One step away stands the first five-star hotel in Torremolinos, the Hotel Pez Espada. Inaugurated in 1959, it is one of the best examples of so-called “relax architecture,” the movement that sought to create enjoyment and leisure amidst gray Francoist Spain. Ingrid Bergman, Orson Welles, Claudia Cardinale, Charlton Heston, Ava Gardner and Kim Novak all passed through its rooms, as well as Frank Sinatra, who came to the Costa del Sol to shoot Colonel Von Ryan. A photographer followed him to the establishment and the actor, fed up with the press, got angry. The two men came to blows, and headlines went on to proclaim Sinatra’s arrest. Today, a mural by the artist Nesui SRC on the La Carihuela boardwalk portrays the iconic singer.
On the way to the town’s center is a bluff where the old Santa Clara hotel stood. It was first the residence of the British soldier George Langworthy, who later launched the pioneering hotel. His guests included writers such as Emilio Prados, Luis Cernuda and Manuel Altolaguirre, as well as Salvador Dalí and Gala Éluard. In its place now stands the Castillo de Santa Clara apartments, a seventies-inspired building that towers over the sea. An old tennis court flanks the path to the Plaza de Cantabria, offering a lookout both on the urban disorder and the immensity of the Mediterranean. To the east, the Ritual hotel is a landmark for LGBT tourism, surrounded by unique spaces such as the Savoy Café, El Gato and the Scandinavia pension, whose tables are covered with pints of beer. The historic La Roca tower completes the retro panorama. Once the residence of the filmmaker Jess Franco, today the building is home to the director Ramón Salazar, among other illustrious residents, who descend to the beach through a bougainvillea-lined stairway passage.
The building’s inhabitants also include Eve Field, once the star of Torremolinos nights as public relations liaison for the now-defunct Tiffany’s nightclub. Judy Garland was photographed inside the establishment, which now resembles an Andalusian farmhouse. The club was built on Palma de Mallorca Avenue, today a hodgepodge of businesses and architectural styles. Not everything has aged very well.
For shopping
Calle San Miguel is the commercial street par excellence. Whether it is summer or winter, it is packed with tourists in flip flops. The smell of fried fish mixes with the aroma of perfume shops.
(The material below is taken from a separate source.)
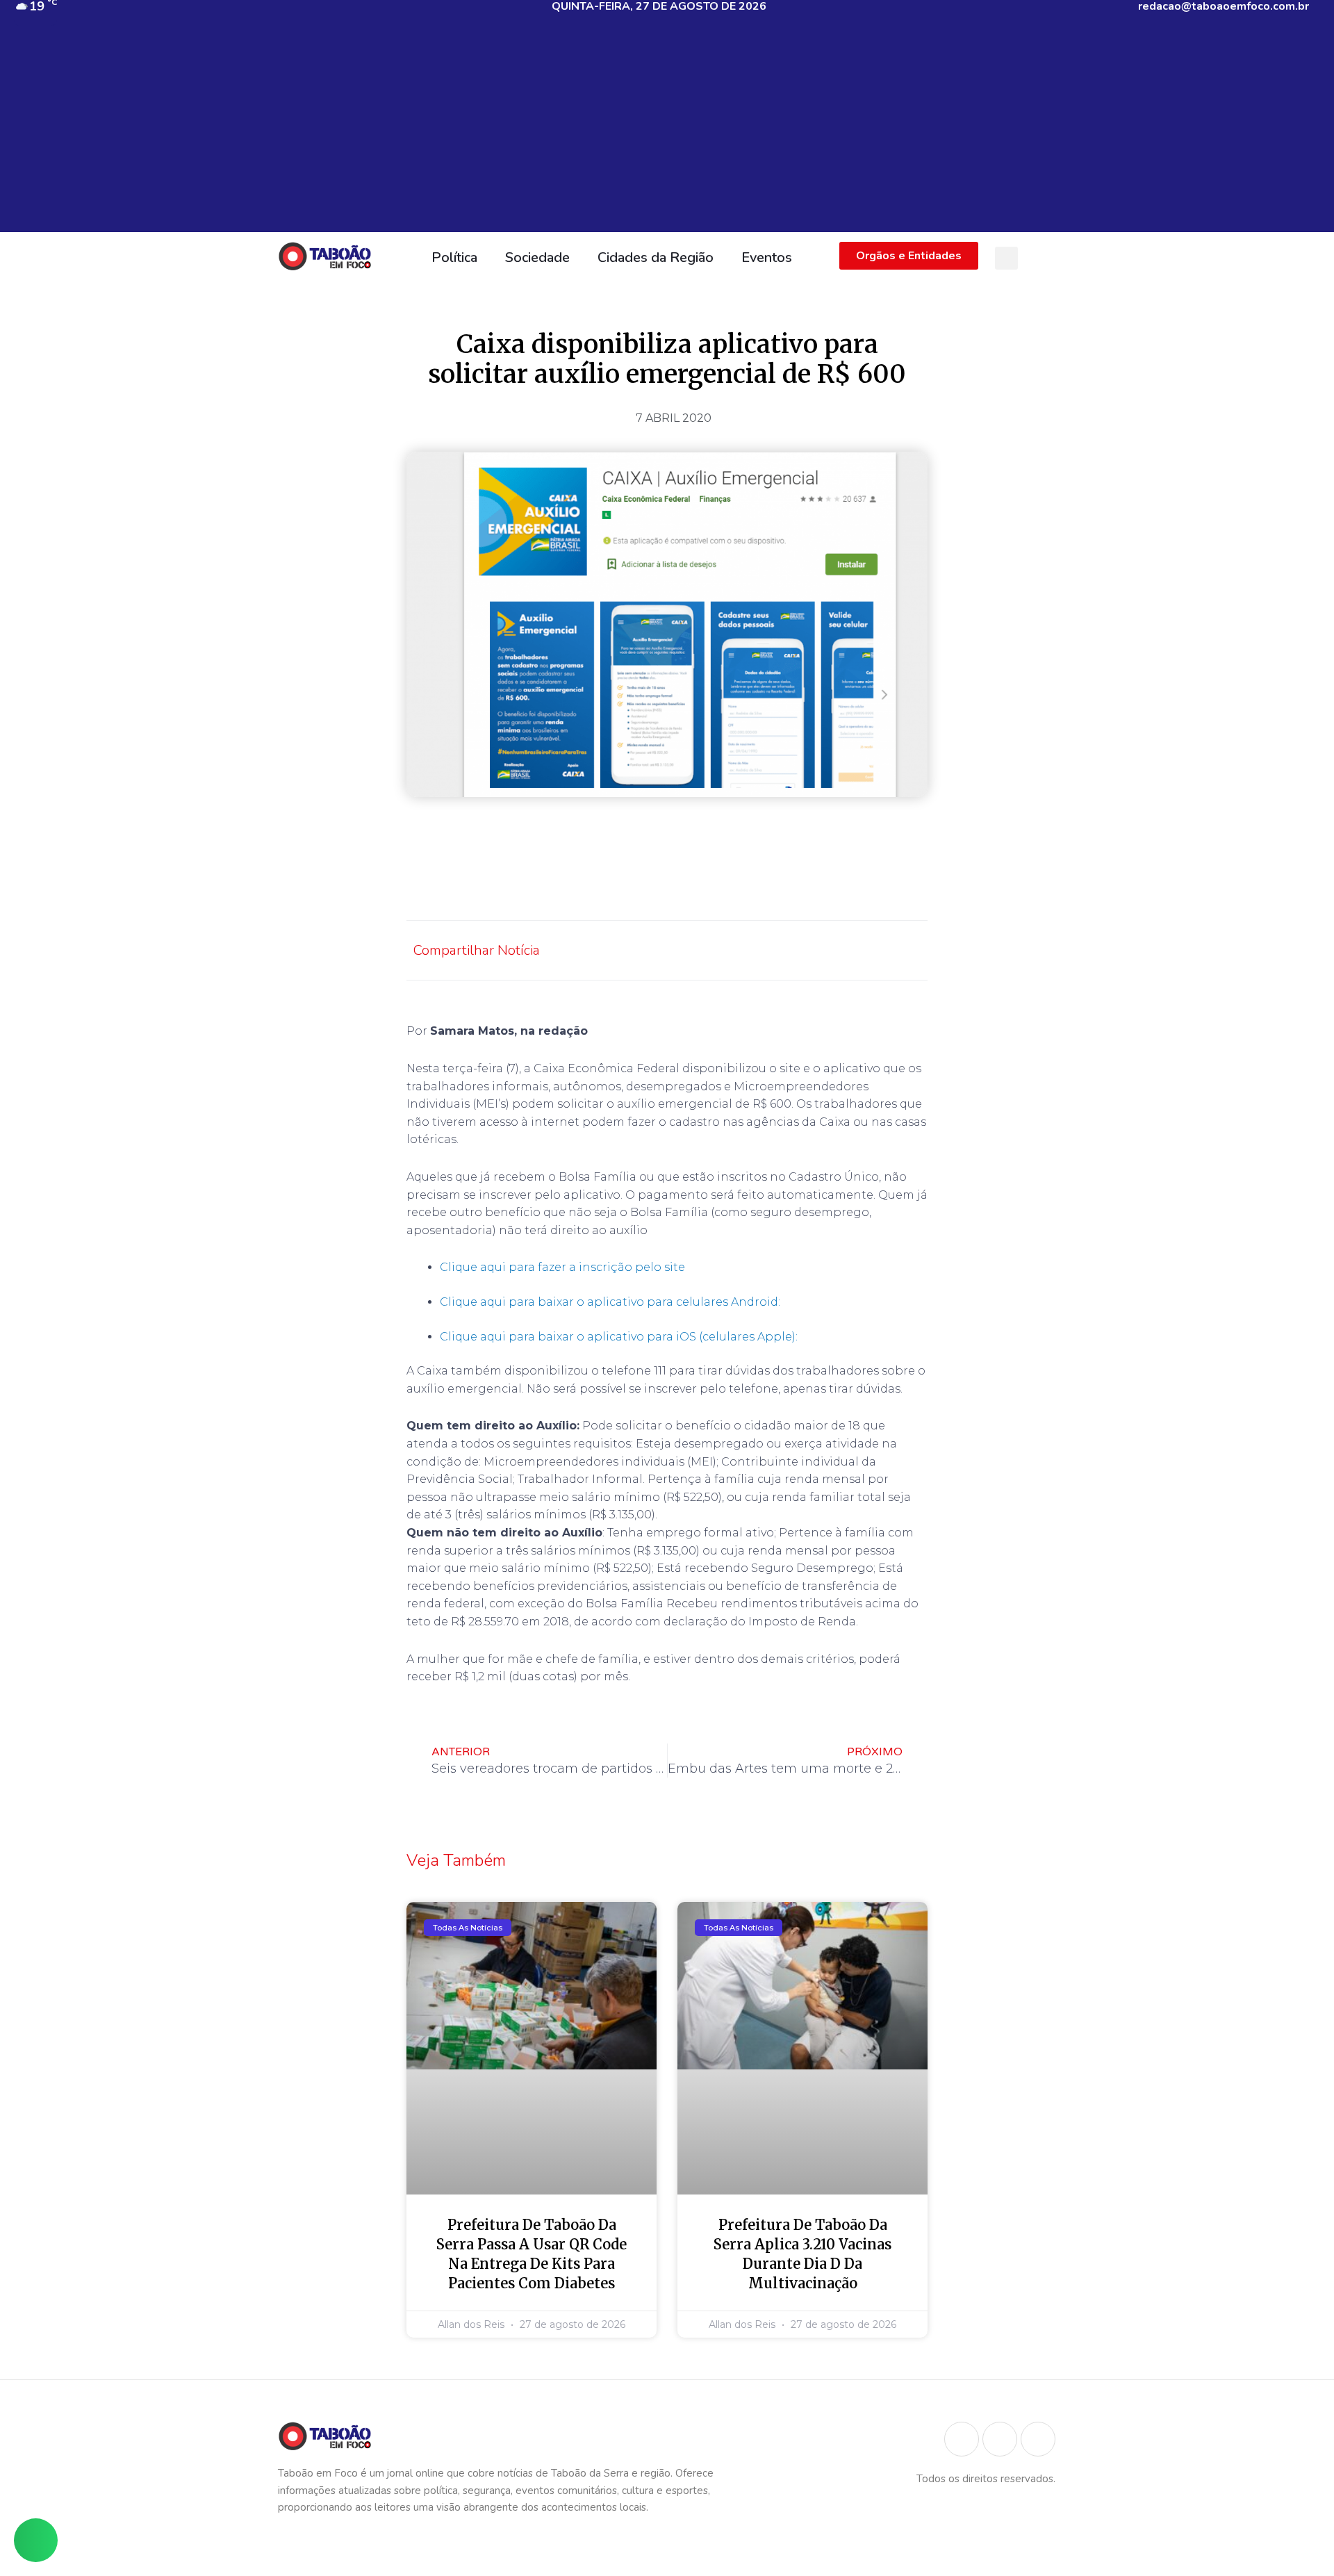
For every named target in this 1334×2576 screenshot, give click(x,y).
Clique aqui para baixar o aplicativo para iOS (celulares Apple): (620, 1336)
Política (454, 257)
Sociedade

In 1963, John Lennon sat down to rest in one of the cafes in the area during his two-week vacation in the area. Perhaps he tried the local fried foods at the La Gamba Alegre bar, promoted by Serge Hornbostel, who said that in Torremolinos “the servants and liquor are amazingly cheap.” The square was also home to El Jaleo, a mythical flamenco bar, as well as a Belgian butcher shop, a Chinese restaurant and a burger joint, El Goloso. Today the epicenter is the El Granaino tapería.
The Pasaje Begoña is the best known establishment around the plaza. It housed Torremolinos’ first LGBT bars, such as the Pourquoi Pas? and Toni’s Bar. More than a hundred people were arrested for their homosexuality during a police raid in June 1971. In 2019 the passage was declared a Place of Historical LGBT Memory. Today, it shows few signs of life. The luminosity of the renovated Plaza de la Costa del Sol stands out. The huge pedestrian space is dominated by a Mercadona supermarket. A huge black and white mural shows a young Brigitte Bardot adjusting a Cordovan hat. It pays tribute to one of the women who helped create that legendary Torremolinos. Today it barely exists, but its echoes still resonate if you know how to listen.